Other jobs have included building a new bar, as well as Abbeydale’s own version of the British Film Institute’s ‘film lounge’, where visitors can flick through cinema magazines and books in between screenings.
“We’ve built a new bar area as the old one was slanted with the floor so it’s not so easy to have your beer when it’s tipped on an angle! And the BFI’s film lounge is just gorgeous so we’re going to try and emulate that. I don’t know if it will work, but we’ll try!”
Audience members won’t be allowed on the balcony - regulations forbid it - but a platform will be available so people can admire the view from the upper tier.
“The last time films were shown here was in 1975, on closing night,” Louise said.
“There have been one-off screenings, when the Friends of the Abbeydale Picture House had it they did amateur dramatics and screenings for groups of people, but nothing on this scale at all. So we’re really excited to be able to actually open it up and put on tons of film in one weekend.”
Hand Of is run by Louise, from Sharrow, and her colleagues Rob Hughes, of Kelham Island, and Ismar Badzic, who also lives in Sharrow. The three 23-year-olds met while studying at Sheffield University and began to put on arts events, which have increased in size since the trio graduated.
“We’ve been doing events all through the city, mostly music and film related, and always in odd spaces, that’s our priority,” said Louise.
“The hot point for us is always location, and this one definitely ticks that box.”
On Sunday the programme is dedicated to films from the cinema’s heyday, including Call of the Road - the very first feature to be screened on opening night on December 24, 1920. The two-hour silent film will be accompanied with music from a live pianist.
Meanwhile on Saturday the films are of a more modern, and local, flavour, including Brassed Off and Four Lions, which will be introduced by Warp Films producer Mark Herbert. The temperance bar upstairs will serve sarsaparilla - an authentic drink once served at the cinema - and other cordial ‘mocktails’.
Organisers have been inviting people to write about their memories to be displayed in the archive room.
“It’s so exciting to know how people used to go to the pictures, because we don’t do it like they did in the 40s, 50s and 60s,” Louise said.
“They used to come en masse, all of them, to the pictures and they all had the same drink and there was a certain excitement about watching the films. A lot of the stories are based around going to see a film in the morning and loving it so much that they watch it in the afternoon and the evening as well. Who does that any more?
“And that’s why a building like this can’t last purely as a cinema.
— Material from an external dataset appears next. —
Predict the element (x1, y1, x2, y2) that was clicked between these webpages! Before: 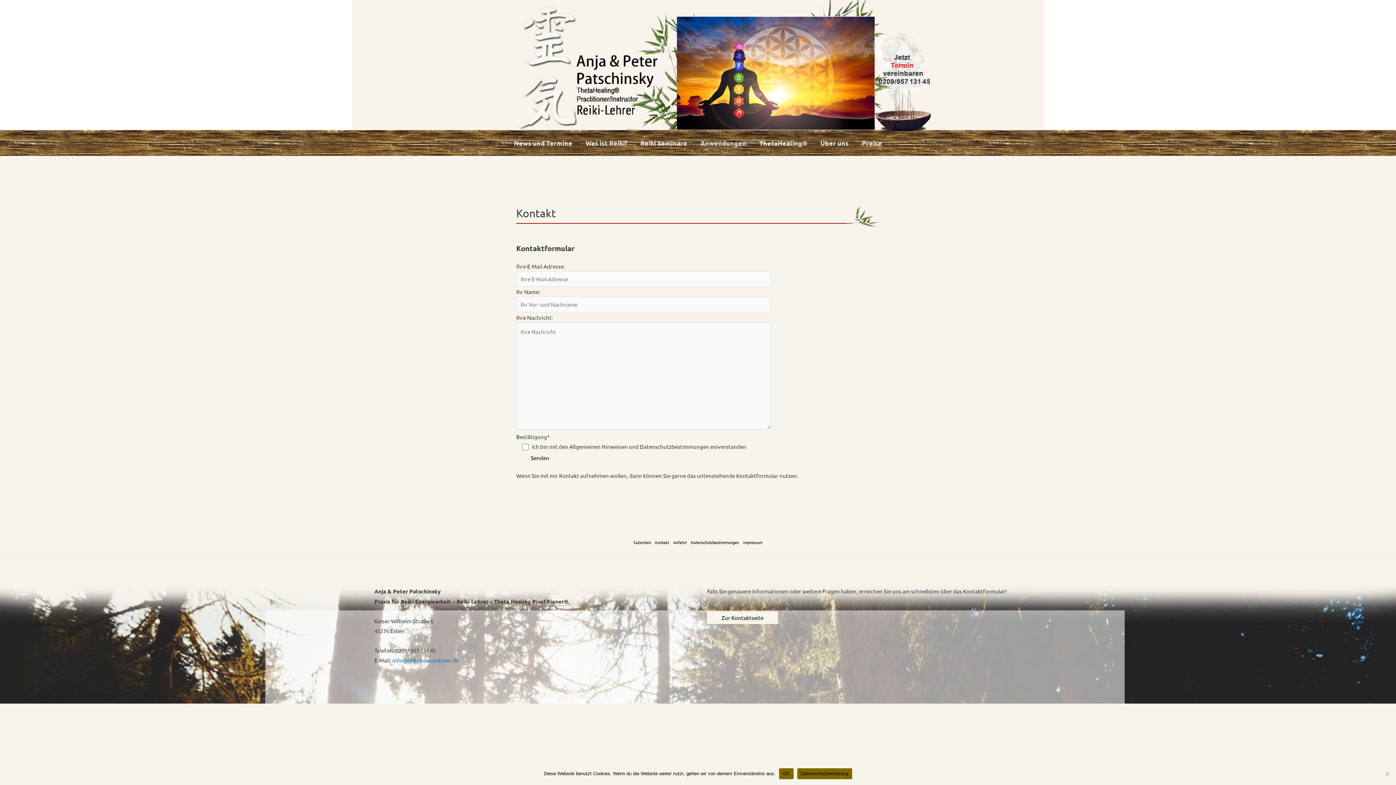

It seats 1,500 people - you can’t fill that every night for a film any more.”
The festival is being run in partnership with Warp, and the BFI, Cinema for All and the Projected Picture Trust have also provided support. A 15-strong team of volunteers is helping out.
Looking to the future, Louise believes it’s just the start of the picture house’s revival.
“If we were to do it all again we would have more of a format in place. I think it will be used much more as a film venue. I think Phil has probably got it right in that he wants it to be multi-functional.
“But I would love it to serve its immediate community as well as beyond. I feel it’s possible, it just has to be thought about really carefully. We’ve already had ideas about the next one, and what we might show in two years’ time. There’s all sorts of things you can put on!”